Your answer should consist of the lines in the data below that contain "photo".
*** Block opens ***
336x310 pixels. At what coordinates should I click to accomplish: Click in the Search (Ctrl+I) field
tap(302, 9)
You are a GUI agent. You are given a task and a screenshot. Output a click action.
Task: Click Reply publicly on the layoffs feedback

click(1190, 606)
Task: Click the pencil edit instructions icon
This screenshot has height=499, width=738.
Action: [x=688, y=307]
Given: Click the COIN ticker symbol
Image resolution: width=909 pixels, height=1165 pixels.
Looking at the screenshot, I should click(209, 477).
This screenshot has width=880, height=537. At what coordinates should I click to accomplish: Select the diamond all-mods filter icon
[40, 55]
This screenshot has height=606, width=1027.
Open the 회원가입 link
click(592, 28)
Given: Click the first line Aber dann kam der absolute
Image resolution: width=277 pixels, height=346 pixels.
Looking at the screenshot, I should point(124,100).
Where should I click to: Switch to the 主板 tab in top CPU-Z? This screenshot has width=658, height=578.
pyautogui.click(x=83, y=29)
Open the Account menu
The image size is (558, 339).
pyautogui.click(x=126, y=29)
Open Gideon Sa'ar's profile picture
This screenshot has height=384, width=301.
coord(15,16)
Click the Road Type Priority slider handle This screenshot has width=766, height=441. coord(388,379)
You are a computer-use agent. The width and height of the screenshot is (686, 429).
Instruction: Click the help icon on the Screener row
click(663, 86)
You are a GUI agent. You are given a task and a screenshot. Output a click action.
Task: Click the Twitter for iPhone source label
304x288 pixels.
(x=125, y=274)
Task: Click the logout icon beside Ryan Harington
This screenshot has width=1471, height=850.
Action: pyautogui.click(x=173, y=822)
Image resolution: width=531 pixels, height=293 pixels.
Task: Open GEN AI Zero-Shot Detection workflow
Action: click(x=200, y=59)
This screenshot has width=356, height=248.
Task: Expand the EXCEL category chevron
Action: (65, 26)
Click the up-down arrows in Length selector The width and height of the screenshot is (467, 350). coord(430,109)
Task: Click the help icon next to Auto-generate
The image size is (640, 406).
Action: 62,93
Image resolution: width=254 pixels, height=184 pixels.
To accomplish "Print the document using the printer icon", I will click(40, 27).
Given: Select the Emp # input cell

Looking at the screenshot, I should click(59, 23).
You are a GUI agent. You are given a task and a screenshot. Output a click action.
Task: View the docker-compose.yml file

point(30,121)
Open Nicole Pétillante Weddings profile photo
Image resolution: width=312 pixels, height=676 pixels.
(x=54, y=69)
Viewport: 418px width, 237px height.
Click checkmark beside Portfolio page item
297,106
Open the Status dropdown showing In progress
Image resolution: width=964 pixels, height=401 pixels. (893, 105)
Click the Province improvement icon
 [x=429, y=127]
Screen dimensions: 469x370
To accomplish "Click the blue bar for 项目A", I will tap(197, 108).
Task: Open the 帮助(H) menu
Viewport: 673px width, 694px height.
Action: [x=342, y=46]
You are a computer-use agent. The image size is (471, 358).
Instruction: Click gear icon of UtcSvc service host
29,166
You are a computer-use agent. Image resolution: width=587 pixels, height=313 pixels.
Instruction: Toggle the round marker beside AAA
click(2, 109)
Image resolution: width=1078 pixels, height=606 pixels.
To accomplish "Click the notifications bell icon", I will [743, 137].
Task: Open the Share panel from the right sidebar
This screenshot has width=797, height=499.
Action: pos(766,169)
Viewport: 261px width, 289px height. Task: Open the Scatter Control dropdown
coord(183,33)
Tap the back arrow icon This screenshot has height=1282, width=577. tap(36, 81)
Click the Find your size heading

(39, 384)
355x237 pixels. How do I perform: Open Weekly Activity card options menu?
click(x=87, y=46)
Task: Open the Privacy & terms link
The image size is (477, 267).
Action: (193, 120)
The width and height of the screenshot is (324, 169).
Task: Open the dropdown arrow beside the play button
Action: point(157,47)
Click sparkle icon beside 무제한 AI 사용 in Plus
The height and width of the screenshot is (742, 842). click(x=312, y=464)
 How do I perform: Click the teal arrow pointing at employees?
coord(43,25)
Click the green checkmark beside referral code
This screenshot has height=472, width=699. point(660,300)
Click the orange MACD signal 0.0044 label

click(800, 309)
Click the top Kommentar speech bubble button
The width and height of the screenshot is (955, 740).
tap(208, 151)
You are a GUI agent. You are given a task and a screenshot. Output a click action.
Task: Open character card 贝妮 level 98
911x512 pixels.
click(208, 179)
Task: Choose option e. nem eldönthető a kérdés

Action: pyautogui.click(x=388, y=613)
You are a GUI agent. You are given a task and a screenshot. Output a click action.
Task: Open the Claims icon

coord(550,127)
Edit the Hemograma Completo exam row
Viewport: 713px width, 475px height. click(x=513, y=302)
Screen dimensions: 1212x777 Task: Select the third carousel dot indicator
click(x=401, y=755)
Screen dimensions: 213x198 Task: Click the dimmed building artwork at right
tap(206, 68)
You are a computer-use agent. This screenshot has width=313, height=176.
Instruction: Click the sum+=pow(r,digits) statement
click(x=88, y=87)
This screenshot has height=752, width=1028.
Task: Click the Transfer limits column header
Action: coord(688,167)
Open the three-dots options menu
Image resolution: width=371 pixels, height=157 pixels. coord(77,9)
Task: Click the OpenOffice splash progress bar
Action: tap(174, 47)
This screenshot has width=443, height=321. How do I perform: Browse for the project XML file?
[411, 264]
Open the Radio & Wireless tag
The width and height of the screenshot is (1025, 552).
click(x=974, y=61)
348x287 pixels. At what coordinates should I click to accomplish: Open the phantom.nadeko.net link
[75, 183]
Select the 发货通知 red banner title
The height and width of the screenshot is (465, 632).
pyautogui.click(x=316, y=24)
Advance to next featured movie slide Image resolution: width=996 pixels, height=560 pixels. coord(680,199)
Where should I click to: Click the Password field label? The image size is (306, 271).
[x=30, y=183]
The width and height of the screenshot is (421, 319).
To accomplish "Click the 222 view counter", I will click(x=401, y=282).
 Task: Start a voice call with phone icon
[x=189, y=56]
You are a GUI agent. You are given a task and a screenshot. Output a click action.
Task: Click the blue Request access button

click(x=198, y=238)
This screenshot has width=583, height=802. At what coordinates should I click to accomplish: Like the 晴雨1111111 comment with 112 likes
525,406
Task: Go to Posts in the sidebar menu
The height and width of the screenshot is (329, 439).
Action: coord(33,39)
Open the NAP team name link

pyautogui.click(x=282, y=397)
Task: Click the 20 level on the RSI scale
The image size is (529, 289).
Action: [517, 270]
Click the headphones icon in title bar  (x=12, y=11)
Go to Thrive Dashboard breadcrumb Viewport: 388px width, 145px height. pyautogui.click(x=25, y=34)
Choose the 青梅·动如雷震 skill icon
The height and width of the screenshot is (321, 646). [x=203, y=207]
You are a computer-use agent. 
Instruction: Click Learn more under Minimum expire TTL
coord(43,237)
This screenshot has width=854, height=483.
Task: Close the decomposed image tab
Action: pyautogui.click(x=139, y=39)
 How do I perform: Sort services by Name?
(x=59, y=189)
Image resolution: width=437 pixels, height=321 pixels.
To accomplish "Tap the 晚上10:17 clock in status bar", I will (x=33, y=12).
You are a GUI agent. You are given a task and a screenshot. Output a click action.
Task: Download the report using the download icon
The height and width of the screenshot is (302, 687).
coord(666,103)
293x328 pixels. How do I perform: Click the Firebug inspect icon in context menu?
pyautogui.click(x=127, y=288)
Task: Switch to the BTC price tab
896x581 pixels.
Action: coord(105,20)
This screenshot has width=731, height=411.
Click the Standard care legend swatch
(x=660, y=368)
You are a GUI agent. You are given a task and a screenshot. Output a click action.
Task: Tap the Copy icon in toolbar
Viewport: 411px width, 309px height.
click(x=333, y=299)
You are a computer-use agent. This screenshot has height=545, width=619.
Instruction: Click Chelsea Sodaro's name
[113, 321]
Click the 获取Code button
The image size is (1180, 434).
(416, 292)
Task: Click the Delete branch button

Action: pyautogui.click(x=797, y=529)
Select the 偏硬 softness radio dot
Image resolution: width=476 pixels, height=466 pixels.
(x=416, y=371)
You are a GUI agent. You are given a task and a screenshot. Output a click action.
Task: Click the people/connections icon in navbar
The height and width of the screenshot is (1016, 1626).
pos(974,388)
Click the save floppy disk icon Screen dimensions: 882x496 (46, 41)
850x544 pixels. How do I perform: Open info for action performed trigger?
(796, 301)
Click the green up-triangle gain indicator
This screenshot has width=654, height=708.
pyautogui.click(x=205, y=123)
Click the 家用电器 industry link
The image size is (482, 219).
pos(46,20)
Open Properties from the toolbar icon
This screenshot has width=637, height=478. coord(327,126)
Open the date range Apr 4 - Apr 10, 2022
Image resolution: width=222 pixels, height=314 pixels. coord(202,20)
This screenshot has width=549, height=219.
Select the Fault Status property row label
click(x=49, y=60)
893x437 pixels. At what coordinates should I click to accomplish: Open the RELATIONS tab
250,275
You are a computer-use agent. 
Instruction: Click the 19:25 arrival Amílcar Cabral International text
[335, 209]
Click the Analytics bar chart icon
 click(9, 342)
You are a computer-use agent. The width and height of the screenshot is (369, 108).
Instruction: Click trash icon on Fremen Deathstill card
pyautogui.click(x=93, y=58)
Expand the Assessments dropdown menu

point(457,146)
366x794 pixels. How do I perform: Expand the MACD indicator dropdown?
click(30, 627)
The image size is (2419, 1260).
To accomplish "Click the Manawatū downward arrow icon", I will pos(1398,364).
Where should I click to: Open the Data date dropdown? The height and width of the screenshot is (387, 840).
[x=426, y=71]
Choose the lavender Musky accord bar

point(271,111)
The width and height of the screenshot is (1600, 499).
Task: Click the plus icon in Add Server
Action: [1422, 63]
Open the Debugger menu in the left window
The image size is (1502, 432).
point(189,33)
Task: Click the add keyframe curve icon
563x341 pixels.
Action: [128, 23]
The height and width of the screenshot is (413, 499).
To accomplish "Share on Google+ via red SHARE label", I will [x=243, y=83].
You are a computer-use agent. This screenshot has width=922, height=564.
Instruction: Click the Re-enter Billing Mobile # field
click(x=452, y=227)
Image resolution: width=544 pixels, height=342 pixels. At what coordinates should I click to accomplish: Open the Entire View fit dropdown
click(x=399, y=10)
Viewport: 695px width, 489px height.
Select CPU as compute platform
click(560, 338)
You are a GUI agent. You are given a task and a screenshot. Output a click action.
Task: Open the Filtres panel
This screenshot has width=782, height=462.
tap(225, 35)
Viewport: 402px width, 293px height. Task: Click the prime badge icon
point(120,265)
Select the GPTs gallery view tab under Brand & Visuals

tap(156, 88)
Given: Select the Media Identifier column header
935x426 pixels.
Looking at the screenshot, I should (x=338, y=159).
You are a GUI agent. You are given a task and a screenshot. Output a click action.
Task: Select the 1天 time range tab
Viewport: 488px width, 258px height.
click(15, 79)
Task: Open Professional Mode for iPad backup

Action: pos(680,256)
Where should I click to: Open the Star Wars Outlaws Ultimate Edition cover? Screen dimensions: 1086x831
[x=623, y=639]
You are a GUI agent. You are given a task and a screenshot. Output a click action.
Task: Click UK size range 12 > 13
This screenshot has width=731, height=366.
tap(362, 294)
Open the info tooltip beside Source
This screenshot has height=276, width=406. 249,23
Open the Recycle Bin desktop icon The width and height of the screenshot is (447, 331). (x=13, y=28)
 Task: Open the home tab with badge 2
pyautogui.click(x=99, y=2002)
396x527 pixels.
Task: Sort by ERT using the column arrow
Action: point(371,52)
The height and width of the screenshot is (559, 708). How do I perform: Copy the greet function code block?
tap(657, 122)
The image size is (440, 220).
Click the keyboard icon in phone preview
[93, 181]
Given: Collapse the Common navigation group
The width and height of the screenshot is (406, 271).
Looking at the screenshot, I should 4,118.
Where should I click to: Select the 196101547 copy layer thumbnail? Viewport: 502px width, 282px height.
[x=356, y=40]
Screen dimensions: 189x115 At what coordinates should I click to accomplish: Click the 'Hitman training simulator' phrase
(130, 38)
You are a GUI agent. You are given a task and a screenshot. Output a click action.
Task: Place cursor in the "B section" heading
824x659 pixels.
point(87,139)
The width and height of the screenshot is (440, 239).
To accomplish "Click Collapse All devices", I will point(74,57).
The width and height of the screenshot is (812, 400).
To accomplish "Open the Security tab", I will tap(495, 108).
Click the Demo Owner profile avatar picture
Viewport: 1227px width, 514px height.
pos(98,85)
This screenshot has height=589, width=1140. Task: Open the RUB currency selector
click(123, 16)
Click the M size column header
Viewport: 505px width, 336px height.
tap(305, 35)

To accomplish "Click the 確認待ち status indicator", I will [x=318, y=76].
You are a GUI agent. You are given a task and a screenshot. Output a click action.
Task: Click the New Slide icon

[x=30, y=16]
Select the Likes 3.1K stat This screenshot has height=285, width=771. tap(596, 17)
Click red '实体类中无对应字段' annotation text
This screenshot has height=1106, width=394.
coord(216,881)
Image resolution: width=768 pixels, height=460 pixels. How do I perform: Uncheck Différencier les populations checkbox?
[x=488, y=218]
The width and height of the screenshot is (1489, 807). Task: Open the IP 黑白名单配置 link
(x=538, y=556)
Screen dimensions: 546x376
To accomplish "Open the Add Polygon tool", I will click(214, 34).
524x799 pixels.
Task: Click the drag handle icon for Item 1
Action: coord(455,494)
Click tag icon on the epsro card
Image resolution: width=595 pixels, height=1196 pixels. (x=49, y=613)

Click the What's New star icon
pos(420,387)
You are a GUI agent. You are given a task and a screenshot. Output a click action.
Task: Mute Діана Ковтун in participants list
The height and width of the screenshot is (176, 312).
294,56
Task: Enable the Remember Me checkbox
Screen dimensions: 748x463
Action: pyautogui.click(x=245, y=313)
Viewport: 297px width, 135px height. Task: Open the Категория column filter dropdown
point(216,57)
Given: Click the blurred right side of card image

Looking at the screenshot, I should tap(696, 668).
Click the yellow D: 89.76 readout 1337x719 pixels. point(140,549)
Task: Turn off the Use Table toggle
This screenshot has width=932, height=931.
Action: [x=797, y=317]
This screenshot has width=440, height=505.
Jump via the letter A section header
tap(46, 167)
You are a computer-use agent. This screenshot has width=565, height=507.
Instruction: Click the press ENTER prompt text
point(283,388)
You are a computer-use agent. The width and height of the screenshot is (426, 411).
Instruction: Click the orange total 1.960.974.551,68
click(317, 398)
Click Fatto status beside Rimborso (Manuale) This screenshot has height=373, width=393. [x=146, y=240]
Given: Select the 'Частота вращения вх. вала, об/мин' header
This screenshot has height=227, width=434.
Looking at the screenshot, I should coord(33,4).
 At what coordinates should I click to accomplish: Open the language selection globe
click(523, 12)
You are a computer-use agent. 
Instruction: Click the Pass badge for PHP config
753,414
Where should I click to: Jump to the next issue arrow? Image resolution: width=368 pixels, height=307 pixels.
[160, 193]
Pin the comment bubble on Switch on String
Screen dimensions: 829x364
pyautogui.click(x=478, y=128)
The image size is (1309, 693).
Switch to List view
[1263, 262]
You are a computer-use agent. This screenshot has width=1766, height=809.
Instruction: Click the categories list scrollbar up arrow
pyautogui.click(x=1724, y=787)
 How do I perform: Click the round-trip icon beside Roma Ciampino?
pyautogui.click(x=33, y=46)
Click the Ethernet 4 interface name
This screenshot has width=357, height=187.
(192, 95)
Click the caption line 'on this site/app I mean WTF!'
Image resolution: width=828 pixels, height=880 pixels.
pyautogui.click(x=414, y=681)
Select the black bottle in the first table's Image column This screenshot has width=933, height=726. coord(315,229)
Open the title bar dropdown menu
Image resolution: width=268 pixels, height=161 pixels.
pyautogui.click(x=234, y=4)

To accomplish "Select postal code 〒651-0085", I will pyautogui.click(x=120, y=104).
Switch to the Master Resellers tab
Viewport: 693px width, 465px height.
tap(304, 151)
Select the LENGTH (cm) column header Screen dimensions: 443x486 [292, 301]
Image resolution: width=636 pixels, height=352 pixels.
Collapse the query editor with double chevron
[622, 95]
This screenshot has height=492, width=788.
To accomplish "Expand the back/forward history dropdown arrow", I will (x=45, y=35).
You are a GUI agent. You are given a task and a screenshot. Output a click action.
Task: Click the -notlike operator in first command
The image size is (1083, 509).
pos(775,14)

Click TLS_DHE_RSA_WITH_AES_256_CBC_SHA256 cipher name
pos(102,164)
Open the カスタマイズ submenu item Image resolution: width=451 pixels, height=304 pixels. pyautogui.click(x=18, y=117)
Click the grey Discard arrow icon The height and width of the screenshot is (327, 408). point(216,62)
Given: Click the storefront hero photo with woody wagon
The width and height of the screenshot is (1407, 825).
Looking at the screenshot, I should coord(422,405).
*** Block closes ***
__TASK ANSWER__:
Open Nicole Pétillante Weddings profile photo
Given: Click the storefront hero photo with woody wagon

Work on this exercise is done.